Ces simples mots : « j’ai quitté les affaires », prononcés par Pierre Barque, avaient un accent, une sonorité toute particulière. Barque est bavard, et les affaires, telles qu’il les entend, sont un merveilleux sujet de conversation. Les affaires l’occupent, mais sans danger aucun, puisqu’il y gagne et n’y perd jamais d’argent. Barque n’a jamais songé à fonder une société de mines ou à bâtir une ville dans l’Afrique du Sud. Les affaires qu’il propose sont, comme lui-même, modestes et cordiales. On les tient tout entières dans sa main, comme on peut suivre, d’un trait à l’autre, sa figure sympathique et sans mystère. Elles n’exigent pas de grands capitaux, ne ruinent pas des sociétés adverses. Elles doivent tout à l’ingéniosité de l’idée, à la solidité de la combinaison. Il n’est pas nécessaire, pour réaliser les affaires de Pierre Barque, de louer un bureau au rez-de-chaussée sur la cour, d’engager une dactylographe et un groom. On les noue, on les traite, on les dénoue au café.

Barque, autrefois, avait toujours une affaire en train. Il ne disait pas :

— Tu devrais bien m’offrir l’apéritif…

Il ne disait pas non plus :

— Prête-moi vingt francs.

Il glissait son bras sous le bras d’un ami, l’entraînait au café le plus proche et lui disait :

— Asseyons-nous là… je vais te raconter la combinaison…

Et quand il avait exposé la combinaison, quand l’ami avait payé les consommations, Barque ajoutait :

— Je vais télégraphier pour le droit d’option… Passe-moi un louis… je n’ai pas de monnaie…
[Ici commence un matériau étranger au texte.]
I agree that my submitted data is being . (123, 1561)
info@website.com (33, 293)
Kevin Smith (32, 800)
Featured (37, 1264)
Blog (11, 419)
Pierre Barque m’a proposé autrefois l’achat d’un Stradivarius, qui appartenait à un de ses amis, musicien d’orchestre. Un Américain, que Barque avait connu aux Folies-Bergère, et qui était l’intermédiaire d’un roi du métal, était prêt à acheter ce Stradivarius à n’importe quel prix. Il m’a proposé l’achat d’un jardinet de dix mètres, sur la Butte-Montmartre, naturellement situé à l’intersection de deux rues projetées.

— En plein maquis… vieux zèbre… on l’aurait pour une croûte de pain, et tu parles d’une expropriation !…

Un petit café où Barque avait coutume de jouer à la manille pouvait aussi être l’objet d’une opération magnifique…

— C’est un zinc, un simple zinc… On aurait le fonds pour le prix des canettes et des siphons.

Et dans un an le métro passera devant… Le métro… On revendrait le prix qu’on voudrait…

Mais le plus souvent, il s’agissait d’un tableau ancien.

— Ancien… j’n’t… dis qu’ça… Chez la veuve d’un capitaine en retraite… Elle le donnerait pour mille francs.

D’une pesée sur mon épaule, Barque, sans un mot, m’avait fait asseoir sur la chaise à côté de la sienne. Dingo s’installa près de moi.

— Et que fais-tu maintenant ? demandai-je.

Avec orgueil, il me répondit :

— Je suis peintre…

— Allons donc !

Il eut des airs de doux reproche, des regards amicalement étonnés.

— Tu ne sais donc pas, fit-il en se rengorgeant, que j’ai obtenu cette année au salon une troisième médaille ! Voyons… Voyons… c’était dans tous les journaux…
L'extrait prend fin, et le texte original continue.